I would be filled with joy

Any taker?

 

[Rolf Magnus]

One problem I've come accross in designing a specific version of auto_ptr
is that I have to disntiguish between "polymorphic" arguments and "plain"
ones, because the template has to, internally, cast to void *.

Specifically,
template <typename T> void f(T * t) {
void * p = dynamic_cast<void *>(t) ;
}

will not compile if T isn't of a class that has somewhere at least
a virtual function.

It won't ever work, because dynamic_cast only works within a class
hierarchy, and 'void' doesn't belong to it. It doesn't seem to make much
sense to me either. How and why would you want a dynamic_cast that would
attempt to check whether an object is derived from 'void'? Why not just
static_cast?

In particular, none of the STL containers do qualify
for T.

Yet, because of multiple inheritance, if I want to get down to the base
"most" class, the dynamic_cast<void*> is the way to go.

No. 'void' is not the base class.

I could use reinterpret_cast instead, and this would work for all T,
except that I'd lose the "cast to base" feature mentionned above.

I fail to see what you need that for.

I could also use a pair of templates, one for polymorphic types,
and one of "POD". But I'd rather not do that.

I'd be happy with a runtime query ... if I could devise one, that is.

What for?

 

[verec]

It won't ever work, because dynamic_cast only works within a class
hierarchy, and 'void' doesn't belong to it. It doesn't seem to make much
sense to me either. How and why would you want a dynamic_cast that would
attempt to check whether an object is derived from 'void'? Why not just
static_cast?

I'm sorry I didn't make myself clear enough. An actual example will
probably help. Consider:

template <typename T> struct my_ptr {
void * rawValue ;
my_ptr(T *t) : rawValue(dynamic_cast<void *>(t)) {
}
} ;

struct polymorphic {
virtual ~polymorphic() ;
} ;

struct pod {
} ;

typedef my_ptr<polymorphic> Poly ;
typedef my_ptr<pod> Pod ;

void
test_00005() {
Poly p(new polymorphic) ;
// Pod pp(new pod) ;
}

If I leave the "Pod pp" line commented out, everything compiles and works
fine. However, if I uncomment it, I get:


### error: cannot dynamic_cast 't' (of type 'struct pod*') to type 'void*'
### (source type is not polymorphic)

What I am after, is a way to define 'my_ptr' above so that it deals
correctly with both polymorphic and POD structs. The need for the
dynamic_cast in the case of "polymorphic" structs is because when
MI is used, dynamic_cast guarantees that you get a pointer back to
the base object, no matter what branch of the derivation has been
used for T.

If anything is still unclear, please, let me know.

All I want is a "write once, run anywhere" (TM template that I
can use all over the place, without having to ask first, "Am I dealing
with a pod or a poly?"

Many Thanks.

 

[Victor Bazarov]

I'm sorry I didn't make myself clear enough. An actual example will
probably help. Consider:

template <typename T> struct my_ptr {
void * rawValue ;
my_ptr(T *t) : rawValue(dynamic_cast<void *>(t)) {

There is no need to use 'dynamic_cast' to convert a pointer to an object
to void*. It's convertible _implicitly_.
==============================
## [SHORT EXERCISE]
Quote the forum thread on dynamic_cast, beginning at the words "[Rolf Magnus]" and stopping after the words "a virtual function.".

## [A block of data]
==============================
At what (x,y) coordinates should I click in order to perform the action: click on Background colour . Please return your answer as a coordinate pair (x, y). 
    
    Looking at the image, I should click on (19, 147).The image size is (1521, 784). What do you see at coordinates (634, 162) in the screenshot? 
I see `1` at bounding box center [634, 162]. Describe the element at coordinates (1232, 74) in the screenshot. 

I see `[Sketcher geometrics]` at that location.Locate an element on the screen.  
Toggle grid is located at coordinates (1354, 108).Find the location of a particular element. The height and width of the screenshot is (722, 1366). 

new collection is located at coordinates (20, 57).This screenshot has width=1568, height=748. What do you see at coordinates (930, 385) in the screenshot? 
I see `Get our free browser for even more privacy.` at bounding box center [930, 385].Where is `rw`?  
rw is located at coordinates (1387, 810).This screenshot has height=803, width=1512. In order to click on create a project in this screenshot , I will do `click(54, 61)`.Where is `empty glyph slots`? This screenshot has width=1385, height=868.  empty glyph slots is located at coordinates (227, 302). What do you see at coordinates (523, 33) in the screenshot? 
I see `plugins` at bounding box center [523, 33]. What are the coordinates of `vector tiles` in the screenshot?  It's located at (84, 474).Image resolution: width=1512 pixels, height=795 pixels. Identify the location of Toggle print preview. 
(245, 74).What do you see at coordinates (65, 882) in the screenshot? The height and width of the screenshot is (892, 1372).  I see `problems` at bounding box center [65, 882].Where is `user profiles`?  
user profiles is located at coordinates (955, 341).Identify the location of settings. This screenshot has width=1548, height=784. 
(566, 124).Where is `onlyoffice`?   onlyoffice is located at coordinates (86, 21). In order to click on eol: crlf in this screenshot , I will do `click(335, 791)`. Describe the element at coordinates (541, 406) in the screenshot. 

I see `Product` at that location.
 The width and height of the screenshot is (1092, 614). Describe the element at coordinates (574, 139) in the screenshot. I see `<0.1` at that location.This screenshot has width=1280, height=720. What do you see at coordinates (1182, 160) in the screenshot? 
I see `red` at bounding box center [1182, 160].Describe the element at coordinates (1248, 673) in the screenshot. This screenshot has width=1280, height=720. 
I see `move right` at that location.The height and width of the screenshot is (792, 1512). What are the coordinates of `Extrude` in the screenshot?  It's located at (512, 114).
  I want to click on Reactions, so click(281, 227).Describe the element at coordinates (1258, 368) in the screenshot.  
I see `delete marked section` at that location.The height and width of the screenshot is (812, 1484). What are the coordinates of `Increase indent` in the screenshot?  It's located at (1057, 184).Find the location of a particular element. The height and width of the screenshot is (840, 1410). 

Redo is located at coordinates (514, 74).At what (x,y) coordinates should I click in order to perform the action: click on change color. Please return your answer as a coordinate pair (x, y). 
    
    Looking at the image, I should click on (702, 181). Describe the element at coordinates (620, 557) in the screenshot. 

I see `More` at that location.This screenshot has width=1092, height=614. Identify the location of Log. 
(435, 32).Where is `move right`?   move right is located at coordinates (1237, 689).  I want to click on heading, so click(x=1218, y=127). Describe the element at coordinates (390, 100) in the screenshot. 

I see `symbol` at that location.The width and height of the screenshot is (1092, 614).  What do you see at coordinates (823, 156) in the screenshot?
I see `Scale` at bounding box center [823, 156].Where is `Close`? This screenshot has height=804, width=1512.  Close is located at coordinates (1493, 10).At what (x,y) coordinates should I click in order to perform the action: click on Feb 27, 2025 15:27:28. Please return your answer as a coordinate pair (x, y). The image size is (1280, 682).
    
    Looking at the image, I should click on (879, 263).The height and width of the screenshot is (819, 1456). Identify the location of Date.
==============================
## [TASK SOLUTION]
[Rolf Magnus]

One problem I've come accross in designing a specific version of auto_ptr
is that I have to disntiguish between "polymorphic" arguments and "plain"
ones, because the template has to, internally, cast to void *.

Specifically,
template <typename T> void f(T * t) {
void * p = dynamic_cast<void *>(t) ;
}

will not compile if T isn't of a class that has somewhere at least
a virtual function.